• **TASK REQUIREMENTS**: Render the material from the line containing "This screenshot has width=1293, height=737." through the line containing "pyautogui.click(x=66, y=684)", both inclusive, as a JSON list of strings with one string per line and no blank lines. Omit the pictures from the output.

(Item-finding records)
****
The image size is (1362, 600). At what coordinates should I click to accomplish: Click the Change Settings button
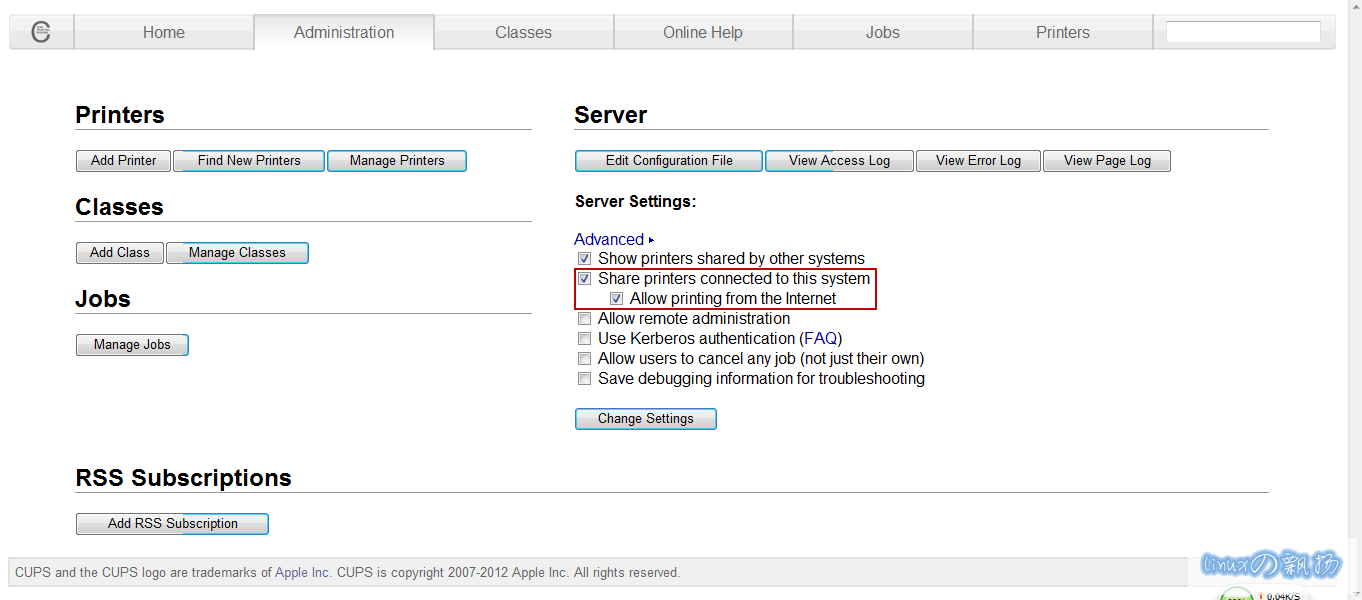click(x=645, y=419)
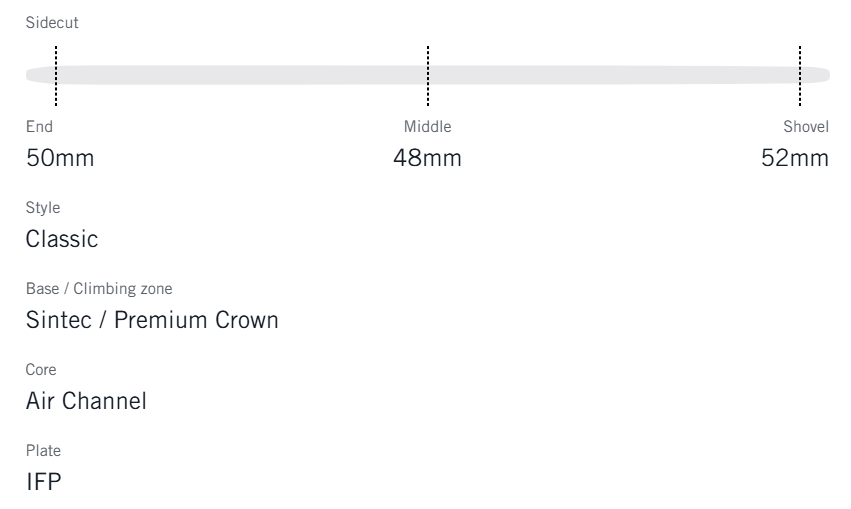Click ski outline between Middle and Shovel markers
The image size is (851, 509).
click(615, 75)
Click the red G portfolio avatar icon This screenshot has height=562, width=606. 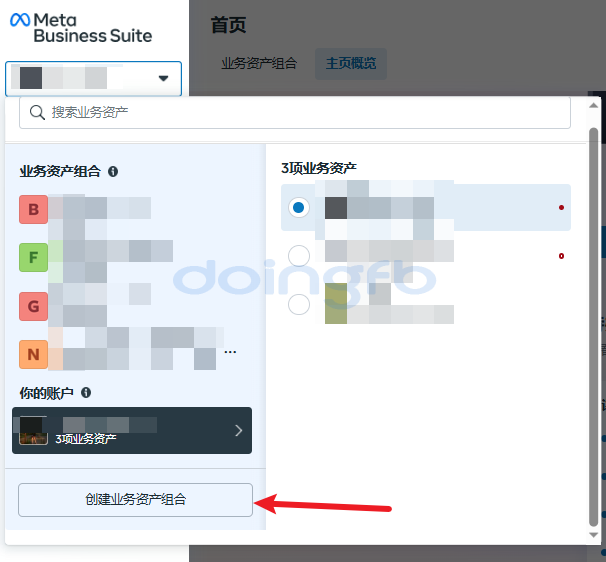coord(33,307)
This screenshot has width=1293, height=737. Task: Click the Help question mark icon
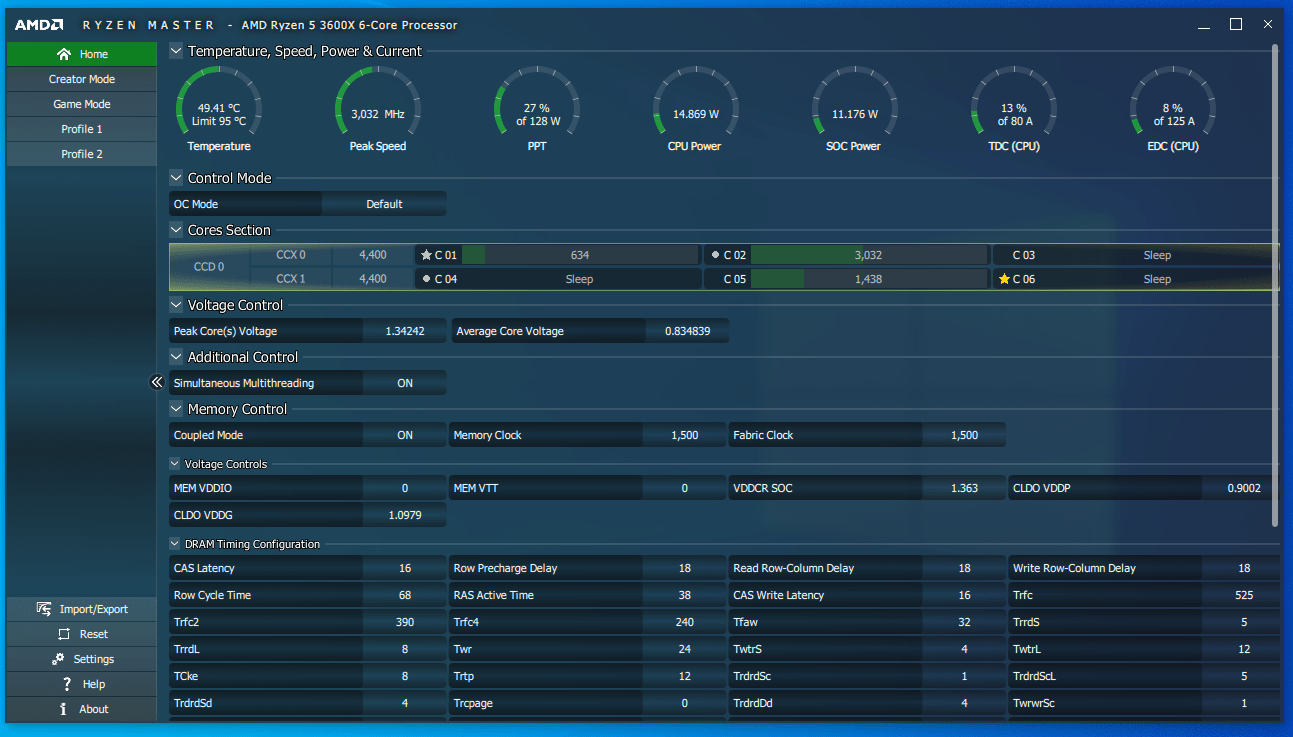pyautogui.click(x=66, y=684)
****
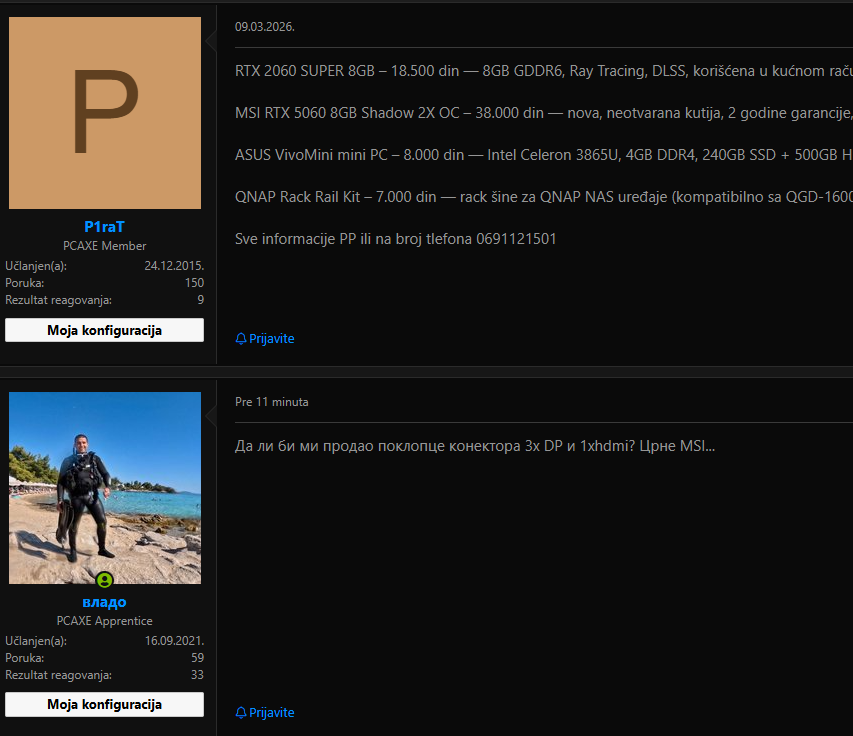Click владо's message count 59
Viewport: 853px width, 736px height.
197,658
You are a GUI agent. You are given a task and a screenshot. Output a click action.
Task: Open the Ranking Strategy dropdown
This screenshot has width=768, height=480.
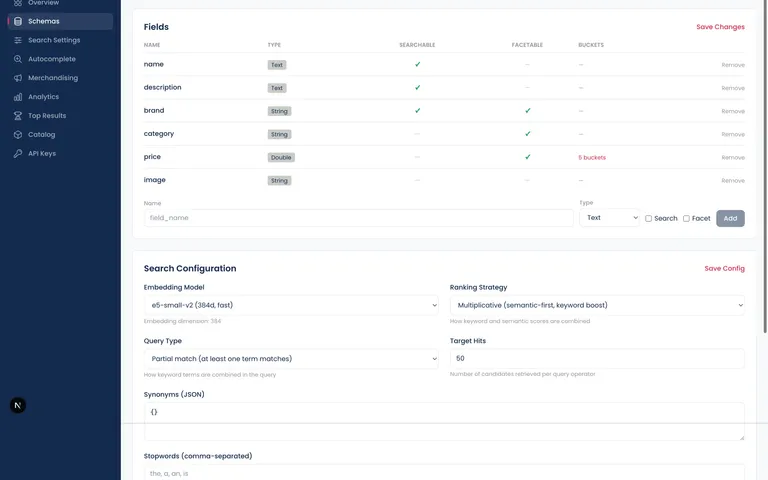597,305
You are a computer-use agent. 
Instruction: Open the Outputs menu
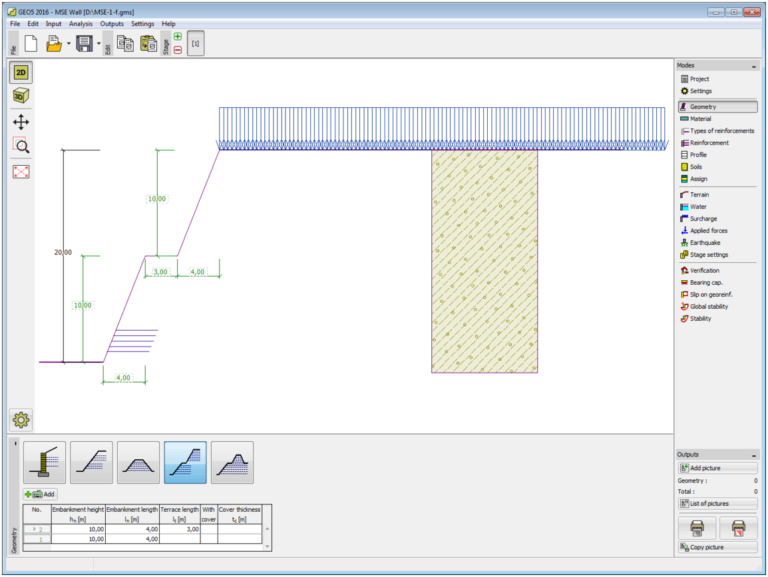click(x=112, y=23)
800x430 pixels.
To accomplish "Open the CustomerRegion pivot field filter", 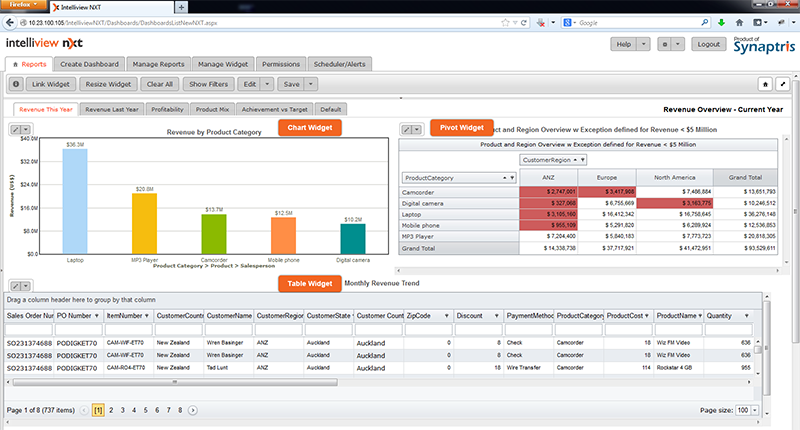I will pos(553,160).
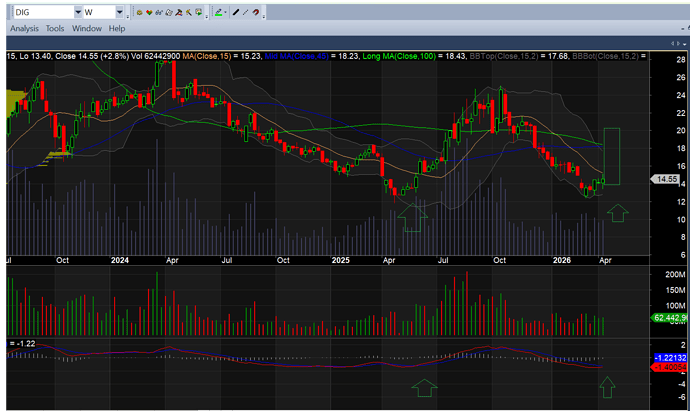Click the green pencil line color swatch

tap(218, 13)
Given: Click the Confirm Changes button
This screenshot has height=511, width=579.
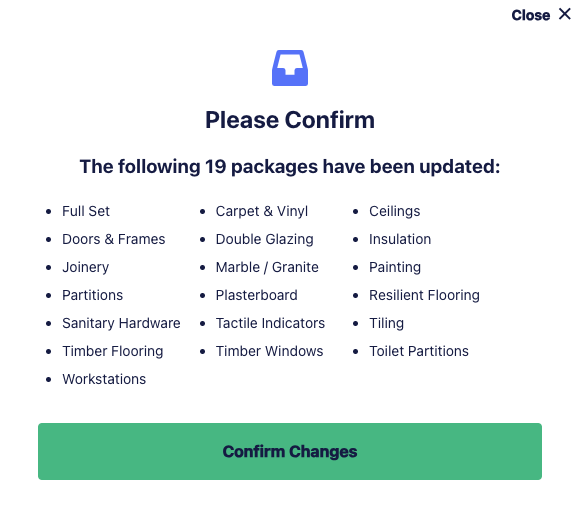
****
• **CORRECT RESPONSE**:
[
  "This screenshot has width=1293, height=737. Task: Click the Help question mark icon",
  "pyautogui.click(x=66, y=684)"
]